Borges' total library concept was the main theme of his widely read 1941 short story "The Library of Babel", which describes an unimaginably vast library consisting of interlocking hexagonal chambers, together containing every possible volume that could be composed from the letters of the alphabet and some punctuation characters.
In 2003, lecturers and students from the University of Plymouth MediaLab Arts course used a £2,000 grant from the Arts Council to study the literary output of real monkeys. They left a computer keyboard in the enclosure of six Celebes crested macaques in Paignton Zoo in Devon in England for a month, with a radio link to broadcast the results on a website.
Not only did the monkeys produce nothing but five total pages largely consisting of the letter S, the lead male began by bashing the keyboard with a stone, and the monkeys continued by urinating and defecating on it. Mike Phillips, director of the university's Institute of Digital Arts and Technology (i-DAT), said that the artist-funded project was primarily performance art, and they had learned "an awful lot" from it. He concluded that monkeys "are not random generators. They're more complex than that. ... They were quite interested in the screen, and they saw that when they typed a letter, something happened. There was a level of intention there."
Applications and criticisms
In his 1931 book The Mysterious Universe, Eddington's rival James Jeans attributed the monkey parable to a "Huxley", presumably meaning Thomas Henry Huxley. This attribution is incorrect. Today, it is sometimes further reported that Huxley applied the example in a now-legendary debate over Charles Darwin's On the Origin of Species with the Anglican Bishop of Oxford, Samuel Wilberforce, held at a meeting of the British Association for the Advancement of Science at Oxford on 30 June 1860. This story suffers not only from a lack of evidence, but the fact that in 1860 the typewriter itself had yet to emerge.
Despite the original mix-up, monkey-and-typewriter arguments are now common in arguments over evolution. For example, Doug Powell argues as a Christian apologist that even if a monkey accidentally types the letters of Hamlet, it has failed to produce Hamlet because it lacked the intention to communicate. His parallel implication is that natural laws could not produce the information content in DNA. A more common argument is represented by Reverend John F. MacArthur, who claims that the genetic mutations necessary to produce a tapeworm from an amoeba are as unlikely as a monkey typing Hamlet's soliloquy, and hence the odds against the evolution of all life are impossible to overcome.

EXERCISE DATA.
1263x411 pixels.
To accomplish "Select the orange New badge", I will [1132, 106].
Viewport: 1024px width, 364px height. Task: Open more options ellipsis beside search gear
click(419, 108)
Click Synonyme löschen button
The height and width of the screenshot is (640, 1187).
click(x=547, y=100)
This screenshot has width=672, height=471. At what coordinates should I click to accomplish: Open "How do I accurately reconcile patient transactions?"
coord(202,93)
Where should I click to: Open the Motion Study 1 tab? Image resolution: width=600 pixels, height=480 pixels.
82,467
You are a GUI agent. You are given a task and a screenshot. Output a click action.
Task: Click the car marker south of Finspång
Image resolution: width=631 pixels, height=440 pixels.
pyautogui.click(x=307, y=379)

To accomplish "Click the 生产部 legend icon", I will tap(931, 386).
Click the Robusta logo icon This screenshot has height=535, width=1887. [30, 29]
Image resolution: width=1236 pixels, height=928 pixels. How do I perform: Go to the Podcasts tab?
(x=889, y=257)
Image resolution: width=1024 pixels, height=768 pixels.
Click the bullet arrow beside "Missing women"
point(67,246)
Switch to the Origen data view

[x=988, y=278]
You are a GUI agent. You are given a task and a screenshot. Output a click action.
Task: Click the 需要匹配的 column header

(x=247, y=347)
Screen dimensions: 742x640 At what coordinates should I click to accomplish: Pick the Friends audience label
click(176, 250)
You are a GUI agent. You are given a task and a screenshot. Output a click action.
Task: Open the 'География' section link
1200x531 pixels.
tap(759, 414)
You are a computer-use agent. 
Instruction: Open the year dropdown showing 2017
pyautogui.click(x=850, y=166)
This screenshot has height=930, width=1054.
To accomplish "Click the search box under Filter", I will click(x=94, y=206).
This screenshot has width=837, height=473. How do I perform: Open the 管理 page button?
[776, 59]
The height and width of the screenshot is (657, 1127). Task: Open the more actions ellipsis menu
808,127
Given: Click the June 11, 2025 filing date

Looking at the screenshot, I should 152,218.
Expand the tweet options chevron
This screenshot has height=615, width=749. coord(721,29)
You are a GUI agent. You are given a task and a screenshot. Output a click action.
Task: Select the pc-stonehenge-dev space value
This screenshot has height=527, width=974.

WORK REQUEST. Continue the text on monkeys and typewriters, beginning immediately after its final sentence.

WRITTEN RESPONSE.
Evolutionary biologist Richard Dawkins employs the typing monkey concept in his book The Blind Watchmaker to demonstrate the ability of natural selection to produce biological complexity out of random mutations. In a simulation experiment Dawkins has his weasel program produce the Hamlet phrase METHINKS IT IS LIKE A WEASEL, starting from a randomly typed parent, by "breeding" subsequent generations and always choosing the closest match from progeny that are copies of the parent, with random mutations. The chance of the target phrase appearing in a single step is extremely small, yet Dawkins showed that it could be produced rapidly (in about 40 generations) using cumulative selection of phrases. The random choices furnish raw material, while cumulative selection imparts information. As Dawkins acknowledges, however, the weasel program is an imperfect analogy for evolution, as "offspring" phrases were selected "according to the criterion of resemblance to a distant ideal target." In contrast, Dawkins affirms, evolution has no long-term plans and does not progress toward some distant goal (such as humans). The weasel program is instead meant to illustrate the difference between non-random cumulative selection, and random single-step selection. In terms of the typing monkey analogy, this means that Romeo and Juliet could be produced relatively quickly if placed under the constraints of a nonrandom, Darwinian-type selection because the fitness function will tend to preserve in place any letters that happen to match the target text, improving each successive generation of typing monkeys.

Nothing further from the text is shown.